Tuesday, March 2, 2010

A Different Kind of Shopping.

Today has been, not so much stressful, as just busy. I'm trying to plan and know and figure because that is what I do and that is almost impossible when it comes to academics here. Thankfully, I have chosen to participate in a literature concentration through the study abroad program I am in. This covers 9 of my 15 credits. However, there are restrictions by Duke, by the program, and by each of the four universities I can choose to take classes in. I have to pay attention to all of these.

Anyways, there are four universities from which I can choose classes. Universidad de Torcuato di Tella, Universidad de Salvador, Universidad Catolica Argentina and Universidad de Buenos Aires. The first three are private and the last, UBA, is public and free to everyone. I keep hearing different numbers but somewhere between 300,000 and 400,000 people go there. This is approximately the same or bigger than about 50 of the places you can consider countries. MASSIVE and a bit scary. They don't have schedules, there is no accountability, there are final exams that apparently beat the shit out of you and leave you for dead. I'm rewording and summarizing what my academic advisor said, he went to UBA.

Anyways again, I met with my advisor today to see what classes I wanted to enroll in for the shopping period. Each school has a different academic calendar and different drop/add dates, different methods of registration and different methods of dropping a class. It's a plethora of information. We met, I told him where my interests lie and he gave me a pathway of things to do. So, I am enrolled in 3 classes that I think may already be approved for Duke and I am shopping for 9 classes, maybe more, 1 of which I know is approved but which I will not necessarily take. For the most part, all my academics are about halfway taken care of. And on that note, you shouldn't ever really end a sentence with a preposition.

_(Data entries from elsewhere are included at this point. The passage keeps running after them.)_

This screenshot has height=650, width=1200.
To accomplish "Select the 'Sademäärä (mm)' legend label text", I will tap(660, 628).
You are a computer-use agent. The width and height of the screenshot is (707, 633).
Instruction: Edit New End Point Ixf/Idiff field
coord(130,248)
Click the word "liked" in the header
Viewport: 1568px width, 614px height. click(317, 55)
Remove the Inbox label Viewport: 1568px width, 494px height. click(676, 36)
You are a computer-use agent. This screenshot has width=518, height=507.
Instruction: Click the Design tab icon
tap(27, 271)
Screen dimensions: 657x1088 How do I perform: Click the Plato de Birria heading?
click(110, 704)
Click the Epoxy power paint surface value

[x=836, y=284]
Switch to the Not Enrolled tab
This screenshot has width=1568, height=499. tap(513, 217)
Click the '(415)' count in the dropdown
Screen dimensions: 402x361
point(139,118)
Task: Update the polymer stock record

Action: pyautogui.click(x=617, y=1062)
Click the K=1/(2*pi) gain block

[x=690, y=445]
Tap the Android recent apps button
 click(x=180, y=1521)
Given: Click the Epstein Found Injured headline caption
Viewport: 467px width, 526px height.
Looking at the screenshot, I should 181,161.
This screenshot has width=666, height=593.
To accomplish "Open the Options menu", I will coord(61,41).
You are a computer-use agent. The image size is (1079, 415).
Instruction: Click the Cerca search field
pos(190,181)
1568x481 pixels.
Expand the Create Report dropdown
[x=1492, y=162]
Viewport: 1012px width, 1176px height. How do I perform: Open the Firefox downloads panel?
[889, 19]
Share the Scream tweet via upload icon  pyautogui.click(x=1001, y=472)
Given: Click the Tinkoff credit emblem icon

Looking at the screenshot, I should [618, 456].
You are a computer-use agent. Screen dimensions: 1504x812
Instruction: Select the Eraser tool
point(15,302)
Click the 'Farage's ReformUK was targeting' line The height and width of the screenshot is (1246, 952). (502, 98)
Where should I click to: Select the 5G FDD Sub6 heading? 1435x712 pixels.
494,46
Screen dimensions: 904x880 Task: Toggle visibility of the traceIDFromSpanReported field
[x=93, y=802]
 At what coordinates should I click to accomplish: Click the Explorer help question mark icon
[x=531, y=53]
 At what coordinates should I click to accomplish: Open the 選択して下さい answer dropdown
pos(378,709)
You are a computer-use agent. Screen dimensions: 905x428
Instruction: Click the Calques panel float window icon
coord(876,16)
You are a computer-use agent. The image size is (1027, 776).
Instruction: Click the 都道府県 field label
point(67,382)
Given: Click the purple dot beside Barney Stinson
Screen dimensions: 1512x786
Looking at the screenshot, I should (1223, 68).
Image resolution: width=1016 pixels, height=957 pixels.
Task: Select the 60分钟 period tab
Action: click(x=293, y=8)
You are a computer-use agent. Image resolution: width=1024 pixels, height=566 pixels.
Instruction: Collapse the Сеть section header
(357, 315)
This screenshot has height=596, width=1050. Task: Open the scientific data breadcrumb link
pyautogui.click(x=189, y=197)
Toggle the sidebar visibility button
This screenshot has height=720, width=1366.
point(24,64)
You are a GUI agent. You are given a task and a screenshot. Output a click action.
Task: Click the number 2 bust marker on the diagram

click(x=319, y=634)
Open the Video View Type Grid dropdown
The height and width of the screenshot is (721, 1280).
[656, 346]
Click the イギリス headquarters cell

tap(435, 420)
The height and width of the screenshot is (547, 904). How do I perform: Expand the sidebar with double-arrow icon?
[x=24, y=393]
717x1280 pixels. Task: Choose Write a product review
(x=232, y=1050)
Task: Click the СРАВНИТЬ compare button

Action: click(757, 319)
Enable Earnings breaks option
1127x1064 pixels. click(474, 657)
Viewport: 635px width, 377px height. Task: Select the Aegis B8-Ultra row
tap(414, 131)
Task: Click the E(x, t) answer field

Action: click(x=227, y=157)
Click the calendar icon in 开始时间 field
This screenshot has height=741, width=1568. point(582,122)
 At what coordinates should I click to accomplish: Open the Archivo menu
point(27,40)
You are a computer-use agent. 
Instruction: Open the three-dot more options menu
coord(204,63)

Other Buenos Aires news. This is the city of dogs and noise. Everyone here has a dog, you literally see dogs getting walked several hundred times every time you are outside. And these aren't tiny purse dogs, these are every type of dog. Well, if you are an intelligent person, as I imagine you are if I'm friends with you, then you know what comes along with dogs. Dog Shit. Everywhere. This is a contributing factor to the smell of Buenos Aires which I will address later, but it's everywhere. Pedestrians in BA, in addition to dodging the puddles, dodge dog crap. It is literally all over the place and yes, I find it to be disgusting.

The other day, my spanish teacher asked the class what things we hated most about BA. My answer was the lack of free water. It literally pains me to pay for water all the time. I'm starting to get cheap and just not get beverages in restaurants. This is the only thing I hate, but there are things that bother me that I think I will come to hate. The most important is the previously mentioned smell. There is so much pollution from exhaust and cigarettes and every other type of fume emitting entity that fresh is something to be desired. There is also the smell of the dog feces to combat and to avoid it, it is sometimes necessary to breath exhaust. You see a vicious cycle forming. Another thing that is not so much bothersome as simply very different from anywhere I have lived before is the noise. I have lived in small town suburbia or close campuses for all my life and now I am in a massive city. Ambulances, horns and people yelling a games of futbol echo off the towering apartment buildings. The windows shut and keep out an impressive couple of decibels and it quiets down at night, at least where I live, or maybe I've adjusted, but there is most certainly a lot of noise. In addition to being hard of hearing, the noise from the street requires my host mom to keep the television volume on something like 30. It's a bit ridiculous.

I feel like there were lots of negative things to be said in this post and that was not at all my intention, so I apologize. There were some things that were irking me, but overall this experience is wonderful. I do like Buenos Aires although I am not sure I could ever live here. I've had no trouble eating which is amazing.

Also, I've been slacking on telling you about my dinners:

Monday: Milanesas (breaded meat) with cheese and tomatoes with beet and carrot salad with hard boiled egg in it, actually delicious
Tuesday: Chicken (the part I like to eat as AnĂ¡ put it, the breast) with broccoli and mushrooms with green peppers and rice

I am so well fed at meals. I think I'm getting fat from the weird eating schedules though.